In 1921, Guccio Gucci opened a leather goods company and small luggage store in his native Florence. Though his vision for the brand was inspired by London, and the refined aesthetic of English nobility he had witnessed while working in the Savoy Hotel, his goal on returning to Italy was to ally this classy sensibility with the unique skills of his native Italy specifically with the master craftsmanship of local Tuscan artisans.

Within a few years, the label enjoyed such success the sophisticated international clientele on vacation in Florence thronged to Gucci’s bottega, seeking the equestrian-inspired collection of bags, trunks, gloves, shoes and belts. Many of Guccio’s Italian clients were local horse-riding aristocrats, and their demand for riding gear led Gucci to develop its unique Horsebit icon - an enduring symbol of the fashion house and its increasingly innovative design aesthetic.

Faced with a shortage of foreign supplies during the difficult years of Fascist dictatorship in Italy, Gucci began experimenting with atypical luxury materials, like hemp, linen and jute. One of its artisans’ most subtle innovations was burnishing cane to create the handle of the new Bamboo Bag, whose curvy side was inspired by a saddle’s shape. An ingenious example of “necessity as the mother of invention”, the bamboo became the first of Gucci's many iconic products. A favorite of royalty and celebrities alike, the bag with burnished handle remains a huge favorite today.

During the Fifties, Gucci again found equestrian inspiration with its trademark green-red-green web stripe, derived from a traditional saddle girth. It became an instant success and an instantly recognizable hallmark of the brand.
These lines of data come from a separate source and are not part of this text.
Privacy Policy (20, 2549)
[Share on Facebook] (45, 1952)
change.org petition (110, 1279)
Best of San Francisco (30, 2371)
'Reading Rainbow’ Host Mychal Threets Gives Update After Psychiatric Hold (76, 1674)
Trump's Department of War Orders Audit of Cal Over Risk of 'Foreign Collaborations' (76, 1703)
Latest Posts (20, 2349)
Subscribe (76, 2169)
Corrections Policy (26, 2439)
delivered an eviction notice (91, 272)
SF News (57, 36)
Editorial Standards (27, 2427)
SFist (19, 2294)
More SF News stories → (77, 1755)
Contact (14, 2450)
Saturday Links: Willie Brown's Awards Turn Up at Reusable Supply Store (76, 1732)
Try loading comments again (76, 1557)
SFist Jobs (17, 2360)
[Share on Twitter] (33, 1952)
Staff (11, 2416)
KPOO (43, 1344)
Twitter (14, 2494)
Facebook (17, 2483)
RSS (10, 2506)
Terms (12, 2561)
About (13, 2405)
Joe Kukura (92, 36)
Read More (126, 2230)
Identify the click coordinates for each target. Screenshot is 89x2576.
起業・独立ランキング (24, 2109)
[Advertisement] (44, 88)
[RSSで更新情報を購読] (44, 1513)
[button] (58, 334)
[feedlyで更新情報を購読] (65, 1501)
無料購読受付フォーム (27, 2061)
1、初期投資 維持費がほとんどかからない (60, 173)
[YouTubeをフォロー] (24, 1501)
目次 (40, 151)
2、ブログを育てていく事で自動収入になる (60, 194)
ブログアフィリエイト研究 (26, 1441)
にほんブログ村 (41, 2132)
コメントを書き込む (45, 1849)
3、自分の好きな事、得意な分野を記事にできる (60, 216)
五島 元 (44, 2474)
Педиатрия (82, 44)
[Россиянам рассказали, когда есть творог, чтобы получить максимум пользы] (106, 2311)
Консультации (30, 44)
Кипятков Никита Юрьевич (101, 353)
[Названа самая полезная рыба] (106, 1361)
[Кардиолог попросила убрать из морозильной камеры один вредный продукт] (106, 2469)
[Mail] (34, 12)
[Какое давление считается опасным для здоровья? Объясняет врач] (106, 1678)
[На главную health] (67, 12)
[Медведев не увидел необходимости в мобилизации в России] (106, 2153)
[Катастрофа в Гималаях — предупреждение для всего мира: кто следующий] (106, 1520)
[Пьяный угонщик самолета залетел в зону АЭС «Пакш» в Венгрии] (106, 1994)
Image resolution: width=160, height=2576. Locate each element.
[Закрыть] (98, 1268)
Opening stores in Milan and New York, Gucci started to build its global presence as a symbol of modern luxury.


With the passing of Guccio Gucci in 1953, his sons Aldo, Vasco, Ugo and Rodolfo took over the business.






Gucci products quickly became renowned for timeless design and were cherished by iconic movie stars and figures of elegance in the Jet Set era. Jackie Kennedy carried the Gucci shoulder bag, which is known today as the Jackie O. Liz Taylor, Peter Sellers and Samuel Beckett sported the unstructured, unisex Hobo Bag. Gucci’s classic moccasin with Horsebit hardware became part of the permanent collection at the Costume Institute, Metropolitan Museum of Art in New York. Gucci answers a personal request by Grace Kelly by creating the now famous Flora silk print scarf for the Monaco princess.

In the mid-60s, Gucci adopted the legendary interlocking double G logo, creating yet another chic Gucci visual insignia. Gucci continued its expansion abroad with stores opening in London, Palm Beach, Paris and Beverly Hills.

Gucci continued its global expansion, true to the original aspirations of Aldo, and set its sights on the Far East. Stores opened in Tokyo and Hong Kong. The company developed its first ready-to-wear collections, featuring GG printed shirts or GG buttoned fur-trim coats.


The brand became famous for its unique mix of innovative audacity and legendary Italian quality and craftsmanship. Gucci icons were re-invented in new shapes or colors – burning the GG logo through suede - using ever more luxurious materials, like baby crocodile coats with sterling silver snakehead buckles. 




In 1977, its Beverly Hills flagship was revamped with a private Gucci Gallery, where privileged VIPs like Rita Hayworth or Michael Caine could browse for $10,000 bags with detachable gold and diamond chain or platinum fox bed throws.

In 1981 Gucci staged its first ever runway show in Florence.

In 1982, Gucci became a public limited company, and leadership passed to Rodolfo's son, Maurizio Gucci, who held 50 percent of the company’s shares. In 1987, Investcorp, a Bahrain-based investment company, began buying into Gucci, eventually completing the purchase of all the company’s shares in the early Nineties.